The chronic inflammatory state of individuals in areas with very poor air quality would increase the likelihood for what is known as a cytokine storm, where massive amounts of pro-inflammatory cytokines are released by the innate immune system, and which is likely responsible for the severity of the most severe cases of COVID-19.
Furthermore, data suggest that exposure to higher levels of airborne particulate matter is associated with changes in blood coagulation, tending towards hypercoagulability. This may also play some role in the severity of COVID-19 infections of individuals in areas with poor air quality, as coagulopathy has been noted as one of the more severe outcomes associated with COVID-19 infection. These immunological effects of airborne particulate matter all could play major roles in the risk of infection and severity of infection by COVID-19.
The wildfires on the West Coast are not simply increasing the likelihood for infection from an immunological standpoint, however. The wildfires are currently forcing hundreds of thousands of individuals to evacuate, oftentimes to high schools where social distancing would be much more difficult to achieve than at their own homes.
In Oregon alone, over 500,000 residents are under varying levels of evacuation orders, many of whom will soon be forced to live in close proximity to others.
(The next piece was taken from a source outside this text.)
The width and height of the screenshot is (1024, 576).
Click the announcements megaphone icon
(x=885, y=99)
This intermingling of individuals dramatically increases the likelihood of transmission of COVID-19, as the closer the contact between individuals, the higher the probability of infection occurring if any individuals being forced together are infected.
To compound problems nationwide, the EPA drastically relaxed environmental regulations on March 26, including emissions regulations, due to the pandemic. This relaxing of regulations will allow corporations to emit as much air pollutants as they want, as long as they claim they are “acting responsibly.”
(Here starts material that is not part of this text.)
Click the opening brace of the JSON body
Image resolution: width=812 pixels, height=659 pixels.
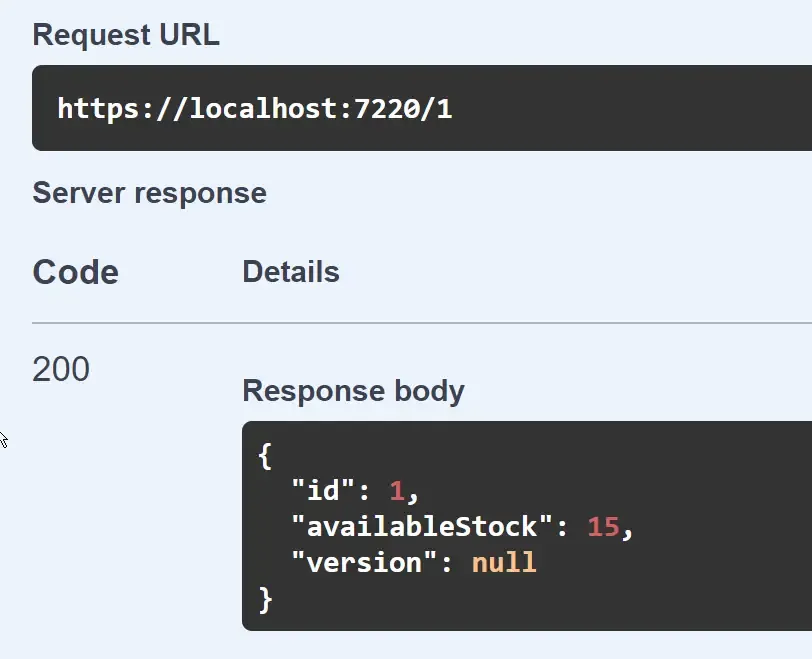point(263,455)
The inevitable increase in air pollutants due to this decision by the EPA will only exacerbate the COVID-19 crisis in communities where the majority of the emissions are taking place. Through this action, air quality levels will be expected to deteriorate wherever major corporations operate.
This means that not only are individuals suffering through air quality issues due to the wildfires on the West Coast at risk for the immunological impacts of airborne particulate matter for COVID-19, but individuals nationwide will be forced to suffer more severely due to the never-ending search for more profits by the corporations, irrespective of any impacts on public health.
The disregard for the working class by the government and big business interests over the course of decades has laid the groundwork for the convergence of these crises, and until the working class stands up and demands that their health take priority over profits, it should be expected that these crises will continue unabated.